Debut album conveys strong emotions

Alli Heckert, Reporter

   On January 18, 2019, Maggie Rogers, a 24 year old artist from Maryland, released her debut studio album. Heard It In a Past Life emerged with a 12 song tracklist, including the song “Alaska” that went viral in 2016, Rogers debuts songs that are not only filled with intricate melodies, but convey deeper emotions than a majority of pop albums today.

  The album’s tracklist have songs that range from lyrics that resembles romantic elements and vivid imagery about the Alaskan wilderness, to songs she tweeted were about “rapid change” like her single “Falling Water”.

  Songs like “Light On” focus on struggles with society, and stress. Roger’s music resonates with her teenage and young adult audience as the presence of social media and societal expectations crowd in.  In “Light On” Maggie Rogers expresses how many show that they expect her to be so much happier now that she’s famous. “With everyone around me saying ‘You must be so happy now’” Rogers emphasizes that people who experience substantial success are expected to have zero flaws.

  Similar genre artists like Halsey and Ariana Grande have come out with new music in the same time frame, however Rogers’ soft voice instrumentals sets her work apart from the R&B styles Grande has taken, and the more alternative rock path that Halsey’s music previously followed in.
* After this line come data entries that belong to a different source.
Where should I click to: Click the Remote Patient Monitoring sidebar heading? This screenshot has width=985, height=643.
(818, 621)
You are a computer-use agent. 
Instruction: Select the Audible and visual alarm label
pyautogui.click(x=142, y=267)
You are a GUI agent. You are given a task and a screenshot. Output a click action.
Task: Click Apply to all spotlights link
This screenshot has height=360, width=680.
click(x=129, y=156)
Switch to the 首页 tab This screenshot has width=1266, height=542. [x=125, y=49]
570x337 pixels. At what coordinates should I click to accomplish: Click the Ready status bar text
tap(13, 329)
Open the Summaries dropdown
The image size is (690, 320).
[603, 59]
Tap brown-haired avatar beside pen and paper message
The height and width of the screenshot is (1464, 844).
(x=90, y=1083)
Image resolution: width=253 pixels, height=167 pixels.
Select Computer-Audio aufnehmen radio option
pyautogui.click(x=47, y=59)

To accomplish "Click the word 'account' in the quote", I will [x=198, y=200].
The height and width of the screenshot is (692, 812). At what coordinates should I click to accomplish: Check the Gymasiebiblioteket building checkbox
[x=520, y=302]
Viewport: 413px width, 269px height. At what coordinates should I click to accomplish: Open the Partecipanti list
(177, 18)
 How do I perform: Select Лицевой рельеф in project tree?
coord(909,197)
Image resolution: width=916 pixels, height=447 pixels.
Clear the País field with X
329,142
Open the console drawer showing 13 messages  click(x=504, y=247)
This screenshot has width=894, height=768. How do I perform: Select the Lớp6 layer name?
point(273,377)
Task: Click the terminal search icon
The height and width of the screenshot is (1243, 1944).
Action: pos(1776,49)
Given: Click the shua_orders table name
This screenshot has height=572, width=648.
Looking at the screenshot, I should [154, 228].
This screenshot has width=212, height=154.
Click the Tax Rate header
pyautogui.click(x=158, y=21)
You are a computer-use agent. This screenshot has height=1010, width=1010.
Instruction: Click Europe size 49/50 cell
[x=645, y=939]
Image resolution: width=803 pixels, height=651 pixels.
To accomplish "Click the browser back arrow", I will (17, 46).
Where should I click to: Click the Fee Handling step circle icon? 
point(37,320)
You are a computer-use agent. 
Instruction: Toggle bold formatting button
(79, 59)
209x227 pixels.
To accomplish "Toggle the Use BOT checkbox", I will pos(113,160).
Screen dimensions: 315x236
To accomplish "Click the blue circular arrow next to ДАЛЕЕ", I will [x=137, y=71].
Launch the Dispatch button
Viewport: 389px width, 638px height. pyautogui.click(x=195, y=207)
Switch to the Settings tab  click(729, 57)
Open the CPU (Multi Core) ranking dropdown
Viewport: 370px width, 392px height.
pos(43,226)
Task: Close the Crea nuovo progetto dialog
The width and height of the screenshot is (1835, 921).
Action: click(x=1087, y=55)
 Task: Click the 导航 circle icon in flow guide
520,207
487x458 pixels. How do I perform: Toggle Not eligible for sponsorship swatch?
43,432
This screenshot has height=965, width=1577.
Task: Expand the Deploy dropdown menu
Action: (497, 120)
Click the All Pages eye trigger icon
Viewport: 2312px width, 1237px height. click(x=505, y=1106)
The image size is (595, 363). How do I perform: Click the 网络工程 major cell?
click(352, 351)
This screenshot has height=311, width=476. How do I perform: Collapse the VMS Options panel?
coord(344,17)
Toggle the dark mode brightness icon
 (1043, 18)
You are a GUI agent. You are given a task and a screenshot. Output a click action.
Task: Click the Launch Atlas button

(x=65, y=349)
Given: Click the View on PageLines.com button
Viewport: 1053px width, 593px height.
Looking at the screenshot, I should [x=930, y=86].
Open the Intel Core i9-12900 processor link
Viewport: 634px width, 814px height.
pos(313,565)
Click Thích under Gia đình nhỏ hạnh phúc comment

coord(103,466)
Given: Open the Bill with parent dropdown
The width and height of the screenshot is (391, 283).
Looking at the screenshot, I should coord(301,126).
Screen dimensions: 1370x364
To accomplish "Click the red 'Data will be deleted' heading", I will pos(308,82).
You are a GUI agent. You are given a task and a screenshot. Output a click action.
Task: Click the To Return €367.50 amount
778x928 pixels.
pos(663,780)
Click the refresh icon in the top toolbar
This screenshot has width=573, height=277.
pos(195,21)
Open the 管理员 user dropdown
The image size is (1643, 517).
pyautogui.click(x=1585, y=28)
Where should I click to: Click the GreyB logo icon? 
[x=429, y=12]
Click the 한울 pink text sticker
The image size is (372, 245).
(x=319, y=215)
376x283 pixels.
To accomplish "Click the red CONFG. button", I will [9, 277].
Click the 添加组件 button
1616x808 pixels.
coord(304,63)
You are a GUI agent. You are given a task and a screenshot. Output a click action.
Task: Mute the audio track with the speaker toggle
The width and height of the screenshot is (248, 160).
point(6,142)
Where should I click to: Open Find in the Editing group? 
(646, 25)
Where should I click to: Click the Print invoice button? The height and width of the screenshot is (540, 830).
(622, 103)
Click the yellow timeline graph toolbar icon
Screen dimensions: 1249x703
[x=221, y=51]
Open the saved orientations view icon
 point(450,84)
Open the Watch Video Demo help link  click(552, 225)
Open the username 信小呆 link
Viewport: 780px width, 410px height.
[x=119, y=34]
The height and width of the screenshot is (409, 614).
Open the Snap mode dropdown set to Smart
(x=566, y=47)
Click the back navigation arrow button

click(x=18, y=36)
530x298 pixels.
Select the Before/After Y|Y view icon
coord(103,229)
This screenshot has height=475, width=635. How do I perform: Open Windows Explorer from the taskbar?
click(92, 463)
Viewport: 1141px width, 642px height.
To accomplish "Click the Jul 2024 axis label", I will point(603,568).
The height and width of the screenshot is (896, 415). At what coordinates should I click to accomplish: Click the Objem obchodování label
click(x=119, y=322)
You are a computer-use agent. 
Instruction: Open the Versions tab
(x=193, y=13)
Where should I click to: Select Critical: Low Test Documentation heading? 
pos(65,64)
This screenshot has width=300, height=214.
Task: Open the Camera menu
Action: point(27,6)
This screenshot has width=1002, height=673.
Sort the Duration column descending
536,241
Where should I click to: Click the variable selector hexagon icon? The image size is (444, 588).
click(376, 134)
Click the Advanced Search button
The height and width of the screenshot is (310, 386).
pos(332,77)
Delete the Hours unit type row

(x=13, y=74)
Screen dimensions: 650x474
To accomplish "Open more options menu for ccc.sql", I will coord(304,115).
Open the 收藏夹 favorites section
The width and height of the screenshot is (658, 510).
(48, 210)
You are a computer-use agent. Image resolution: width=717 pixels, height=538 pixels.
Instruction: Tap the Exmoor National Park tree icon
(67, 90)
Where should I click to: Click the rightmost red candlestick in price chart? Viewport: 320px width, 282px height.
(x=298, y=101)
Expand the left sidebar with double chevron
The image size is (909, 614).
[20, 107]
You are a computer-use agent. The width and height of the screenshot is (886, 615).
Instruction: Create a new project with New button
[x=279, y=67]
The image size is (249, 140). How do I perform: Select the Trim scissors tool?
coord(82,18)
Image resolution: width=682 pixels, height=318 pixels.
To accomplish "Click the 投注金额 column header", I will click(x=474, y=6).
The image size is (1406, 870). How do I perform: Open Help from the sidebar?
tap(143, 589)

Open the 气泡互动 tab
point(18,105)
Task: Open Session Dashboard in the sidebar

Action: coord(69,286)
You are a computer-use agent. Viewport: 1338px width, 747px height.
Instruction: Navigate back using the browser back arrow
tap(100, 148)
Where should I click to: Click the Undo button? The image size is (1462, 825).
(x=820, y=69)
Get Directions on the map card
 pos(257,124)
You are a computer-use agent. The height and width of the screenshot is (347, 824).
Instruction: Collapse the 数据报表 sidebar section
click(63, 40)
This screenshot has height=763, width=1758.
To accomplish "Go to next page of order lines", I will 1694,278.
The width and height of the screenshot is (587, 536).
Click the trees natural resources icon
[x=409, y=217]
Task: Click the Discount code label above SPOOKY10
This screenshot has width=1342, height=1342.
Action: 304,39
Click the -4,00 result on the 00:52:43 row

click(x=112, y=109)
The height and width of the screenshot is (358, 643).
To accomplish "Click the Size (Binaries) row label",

Because this is the first studio album that Rogers has produced, it will be interesting to track her music development and see if she diverges off the path she has set for me.

  Overall, Heard It In a Past Life provides a refreshing take on pop music. As Rogers delves into hard hitting lyricism, she presents it in a way that music consumers can easily understand. This album is the fish swimming against the stream, but in this case the stream is the mainstream popular music.

  On the Billboard charts on Feb. 9, 2019, Heard It In a Past Life reached a peak position of #2. If I had to give this album a rating out of five, I would give this 4.5. The only reason I did not give this a perfect rating is because I believe that Maggie Rogers is going to grow and mature, so in hindsight this album is lacking her future maturity and fluidity.